1/1 Exhibition: Ex Machina
Francesco Petrucelli critiques traditional human identity rooted in humanistic culture and challenges the notion of humans as central and superior in the universe. With his works, Petrucelli explores the portrayal of the body as a symbol of human significance, influenced by religious depictions. His interventions destruct classical representations of the face and body, highlighting that consciousness is just a fragment of identity.
“Ex machina” exhibition delves into the unexplored alterity within identity, drawing from psychoanalytic and Jungian theories. It navigates between humanist glorification and posthumanist rejection of the human. The exhibition probes transhumanist ideas, envisioning a future where human essence can be uploaded to machines for immortality, replacing traditional religious concepts with technological progress.
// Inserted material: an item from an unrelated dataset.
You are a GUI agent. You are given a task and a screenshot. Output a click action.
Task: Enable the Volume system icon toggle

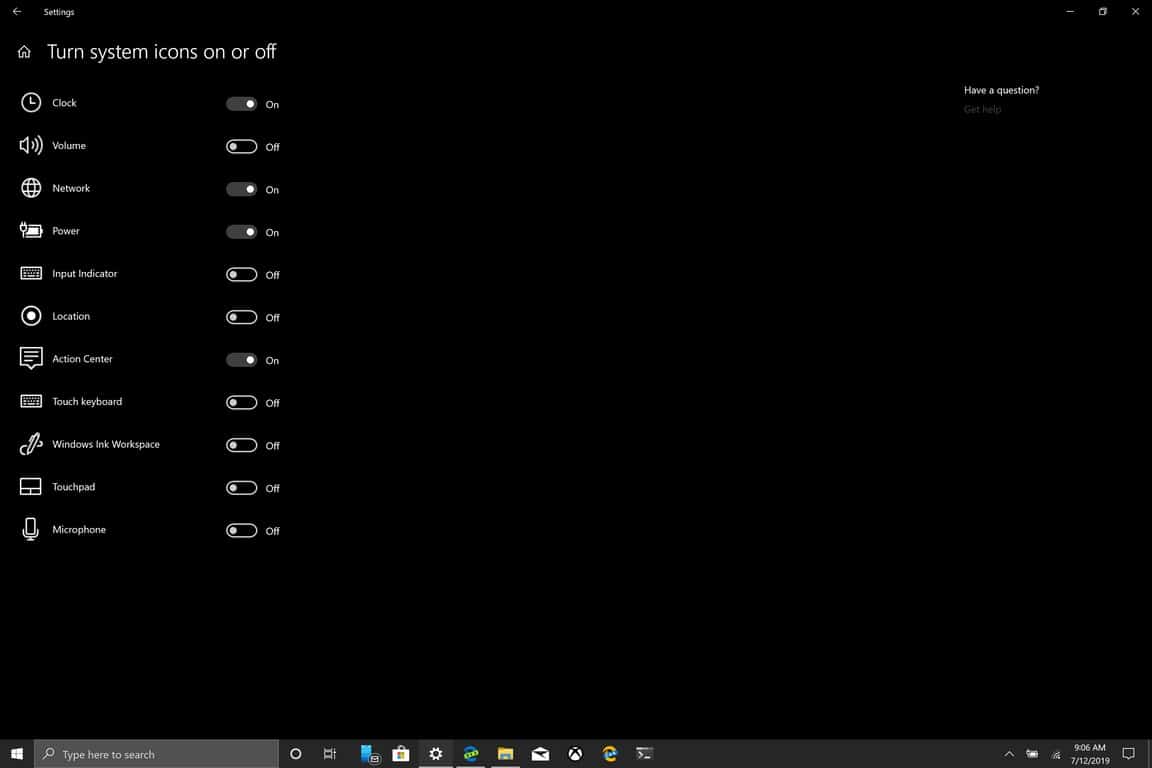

The project starts from the critique of a traditional concept of identity, formed mainly through humanistic culture. The human being in the humanist perception is the protagonist of his own space and time, he is the measure of the things that surround him. As masterfully illustrated by Leonardo Da Vinci in the Vitruvian Man, the human being in the humanist perception is perfectly suited to the circle of the celestial world and the square of the earthly world. This splendid illusion – of being a perfect microcosm, mirror of the macrocosm of the universe – still haunts us: despite all the wounds inflicted by psychology on the pride of the ego, the human being still considers himself the conscience of the universe and the protagonist of the world. In the artistic sphere, the representation of the body which has its iconographic origins in the representation of the death of Jesus is the vehicle through which in the last 500 years there has been a representation of the human being as the central figure of the stage of the world: even in his condition of existential suffering the human being wanted to see himself as the beating heart and mind of the universe. The criticism of this conception that Francesco Petrucelli expresses through the “Ex machina” exhibition, is above all an iconographic criticism. Petrucelli intervenes on the traditional representation of the face and the body which are the classic interpretation keys of human identity. His interventions are destructive, iconoclastic, but capable of opening up to new interpretations of human nature, in contrast with what is precisely the classical humanist vision. With his works, he undermines the supposed unity of human identity through plastic and pictorial interventions that highlight how much consciousness is only a small part of human identity. In it there is in fact an irreducible alterity that Petrucelli intends to explore, and through this psychoanalytic research, Jungian questions takes shape on a possible integration of individual identity in the otherness of nature.